▸ **EXERCISE PROMPT**
Print, with no pictures, the exact lines that run from the one containing "Open WhatsApp from Opera sidebar" through the last line of the material below, both ends included.

[[ DATA open ]]

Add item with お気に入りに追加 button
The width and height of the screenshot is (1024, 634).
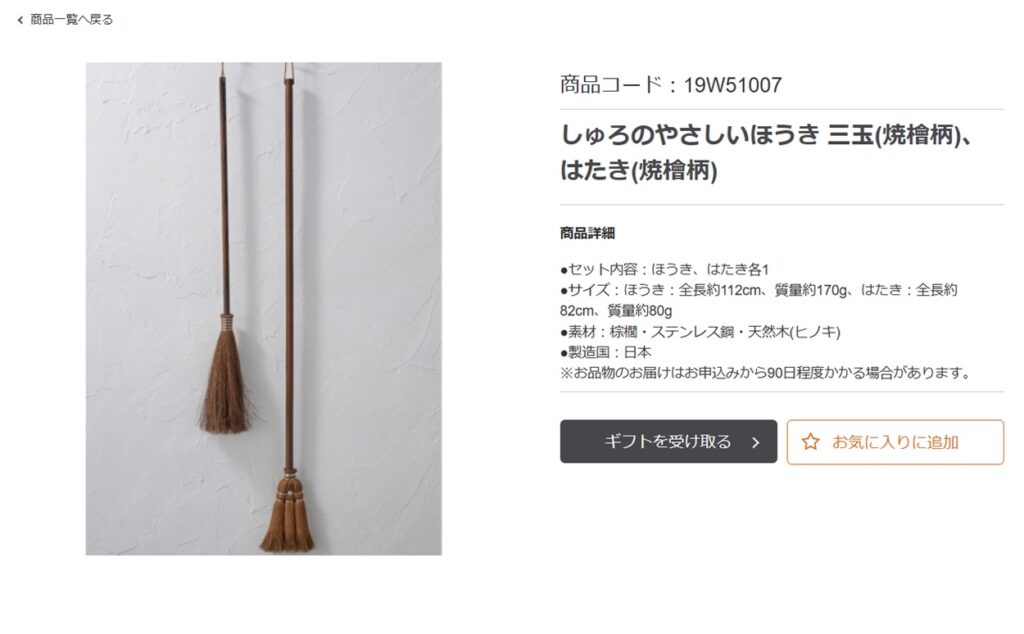[895, 442]
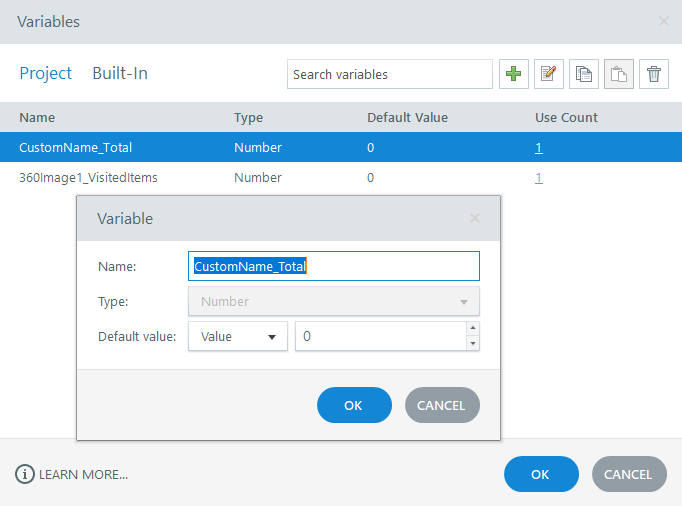Increase default value with up stepper arrow
Image resolution: width=682 pixels, height=506 pixels.
tap(473, 328)
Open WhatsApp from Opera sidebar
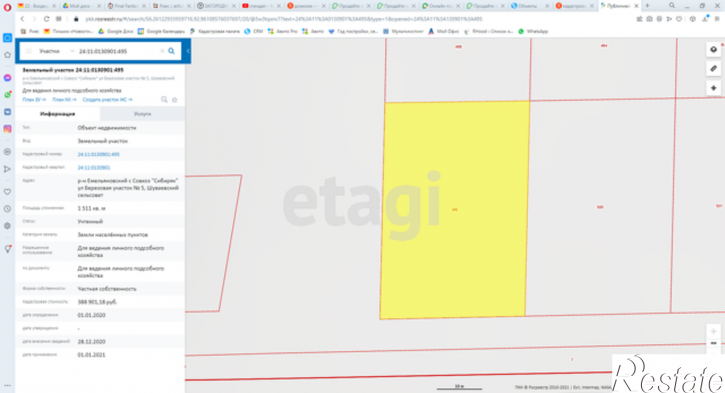Screen dimensions: 725x393 pyautogui.click(x=7, y=95)
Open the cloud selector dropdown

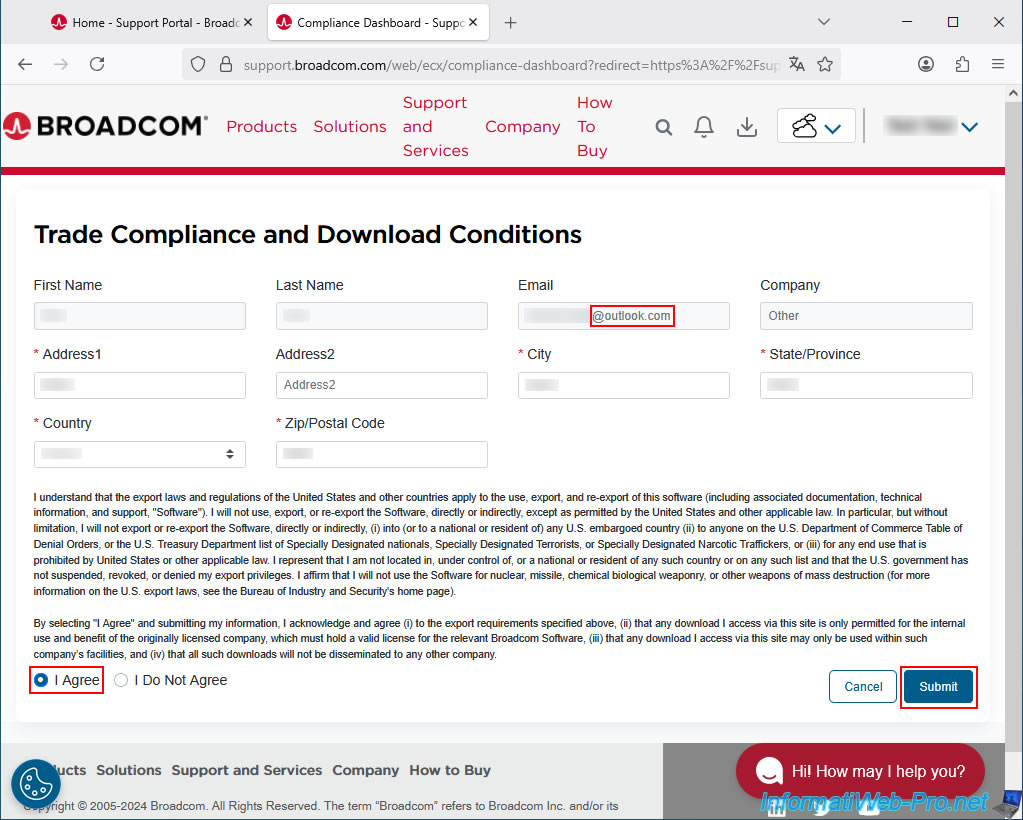pos(816,127)
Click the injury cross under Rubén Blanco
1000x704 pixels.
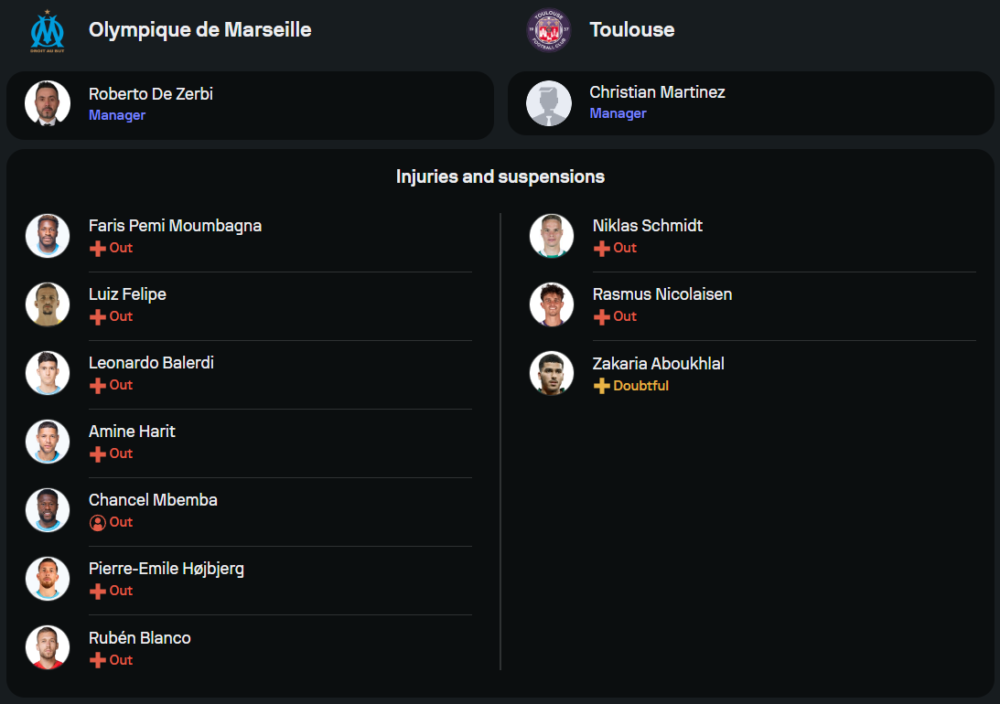click(97, 660)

[[ DATA closed ]]

▸ **EXERCISE ANSWER**
Open WhatsApp from Opera sidebar
Screen dimensions: 725x393 pyautogui.click(x=7, y=95)
Open the cloud selector dropdown

pos(816,127)
Click the injury cross under Rubén Blanco
1000x704 pixels.
click(97, 660)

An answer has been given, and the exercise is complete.